To my understanding, it is not neccessarily *for the joy* of doing something that matters most. Understandably, there will be things no one is particularly excited, happy, or skipping to do. Personally, I hate doing dishes. I imagine though, if I were given a round of applause or rewards or gifts, etc when it was one of my chores as a child/teenager, it would be even HARDER for me to do them now as an adult when the incentive and reward goes away.

*I really just use it as a checklist so he can remember to do all the things he needs to do in the morning*

If that is true, I honestly don't see anything wrong with that. If he sees the actual checkmarks as a reward, then consider yourself lucky! After all, he will probably grow up to be one of these people who make lists and feel great satisfaction when they check something off, and that is not a bad thing is it?! In other words, I don't feel checking something off on a list is a reward neccessarily because that is more personal satisfaction of getting a task accomplished rather than being rewarded JUST for doing it.


----------



## candiland (Jan 27, 2002)

I use rewards for myself sometimes. If I get a lot of stuff on my list accomplished for the week, I'll reward myself with a night out with friends,or a tiny splurge at Whole Foods, that kind of thing.

I've never done a reward "chart" for my dd, tho. I could see external motivation being a great thing. I use it sometimes without the "chart" part. She's been into Star Wars this week... so I kept reminding her that if her whining/screaming/tantruming didn't stop, no movie. That simple. We DON'T get rewarded for treating others like crap. It did work, actually. I think a reward chart can help teach LONG TERM consequences to children maybe ages five and up. I think it's a better way to teach a consequence than, say, have your child suffer the "natural" consequences of not brushing their teeth (ie, extensive dental work in the future when it's too late to reverse the effects.)

Just my .02!


----------



## Houdini (Jul 14, 2004)

I use a credit system at my house for my older three kids. The kids earn credits for various things such as behavior and chores. The kids then use their credits for things they want to do. They turn in the credits for various activities they want to do. They can use their credits to earn mystery dates or fun dates. So far I haven't seen the what's in it for me attitude directly from them, maybe they think that but don't say it. They love the credit system (especially my seven yr. old who loves numbers and math) and actually try to see who can get the most points at the end of the day. This system has worked really well in our house. The kids are ultimately responsible for whether they get to do things or not because they don't lose points for misbehavior. It has helped my kids get along better with each other and me. Their talking back has decreased enormously and they are improving with listening the first time they are asked.
My three year old uses a sticker chart for things like brushing his teeth and putting his clothes in the laundry. He absolutely loves getting his stickers and doesn't want anyone to help him at all because he wants to earn his stickers.


----------



## dharmamama (Sep 19, 2004)

I think reward charts are another tool in the parenting handbag that can be used or abused, depending on the circumstances. I really see nothing wrong with them if they are used judiciously and not as the sole motivator of behavior. And I think they can be especially useful for little kids, who oftentimes can't see any intrinsic benefit to taking care of their responsibilities because of limited life experience and an inability to see "the big picture." My kids are 2 and 3 and there are plenty of times that their internal motivation is not enough to get the job done. Sometimes a reward (whether in the form of of chart or just something impromptu) helps them do what they need to do so they can get to the point where they see there is a more internal or personal benefit for them.
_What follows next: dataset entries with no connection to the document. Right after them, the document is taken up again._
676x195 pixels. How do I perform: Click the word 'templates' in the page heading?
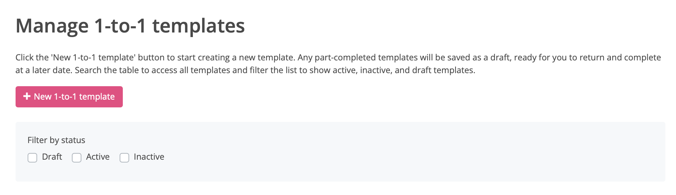point(198,26)
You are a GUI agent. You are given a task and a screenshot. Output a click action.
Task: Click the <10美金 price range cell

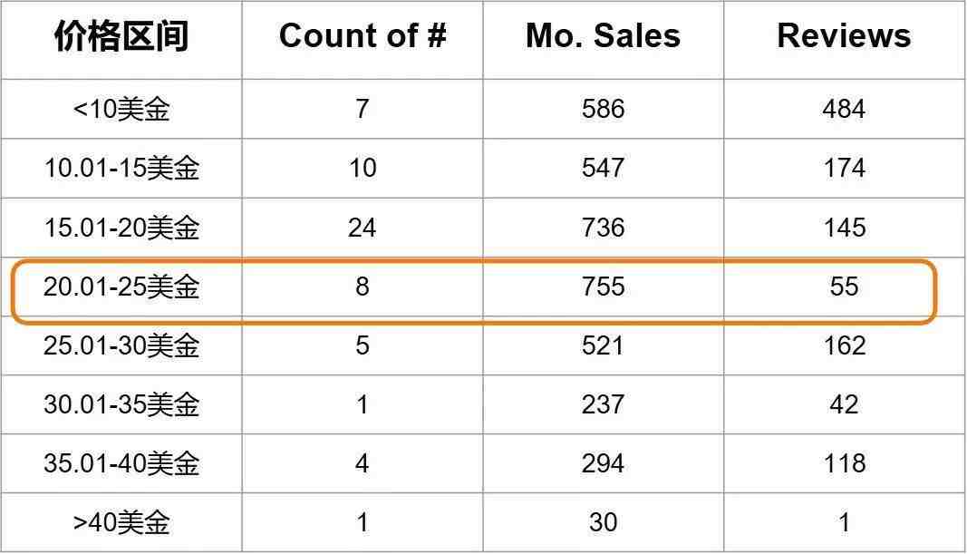click(x=121, y=110)
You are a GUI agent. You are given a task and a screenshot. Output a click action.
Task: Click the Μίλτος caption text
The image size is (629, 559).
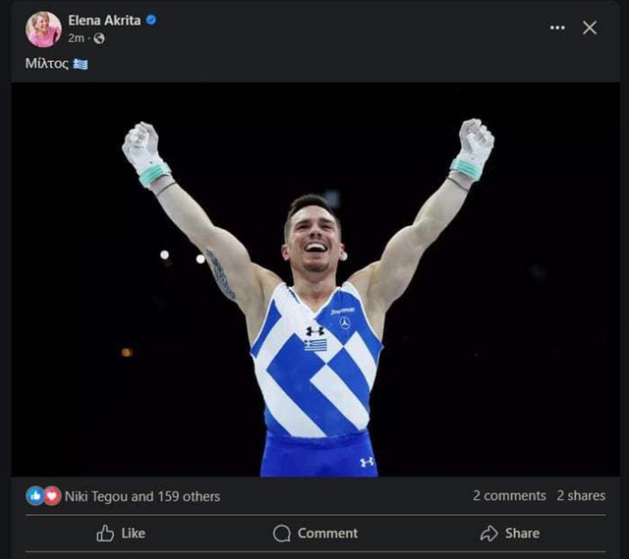click(47, 64)
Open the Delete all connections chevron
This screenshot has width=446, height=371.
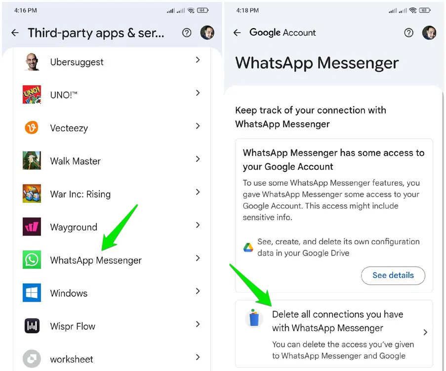click(425, 332)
Also, I don't think there is anything wrong with kids wanting their accomplishments to be recognized occasionally. I know that I like it when my husband takes note of something I have done; my kids are no different, and I don't think this is some sort of reward-junky behavior that has been bred into us. I think it's human nature.
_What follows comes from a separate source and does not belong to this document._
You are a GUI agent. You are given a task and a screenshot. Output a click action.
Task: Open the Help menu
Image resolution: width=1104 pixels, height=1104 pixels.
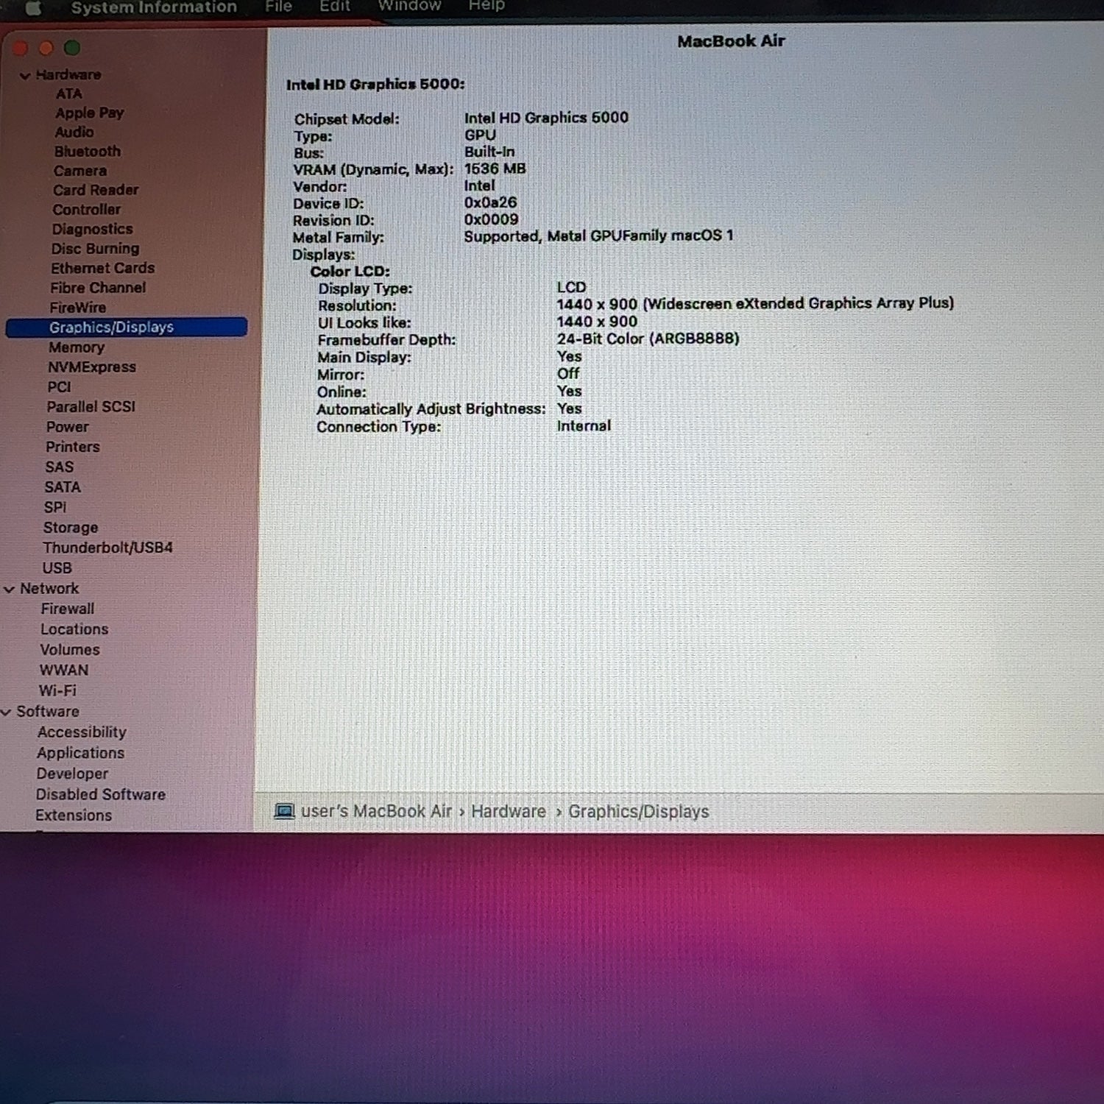coord(486,6)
An example of our use of a reward chart:

When my son came home from Ethiopia in November, my daughter, who had been using the potty for a whole year prior to that time, completely stopped. She would pee on herself or poop in her pants 8-10 times a day. For several weeks we said nothing, just supported her and helped her change her clothes. After about 4 or 5 weeks of this, we started getting worn down (she wouldn't wear a diaper, but she wouldn't go in the potty, either) and I created a sticker chart for her. I put 10 spaces on it and told her that when she got 10 stickers for ten successful trips to the potty, I would take her out for ice cream. It took her about one week to go to the potty 10 times. I took her out for ice cream and started a new chart, this time with 20 spaces. It took her about one week to go to the potty 20 times, and she got ice cream again. After that she didn't want the chart any more, and things have improved steadily. She goes to the potty about 95% of the time now.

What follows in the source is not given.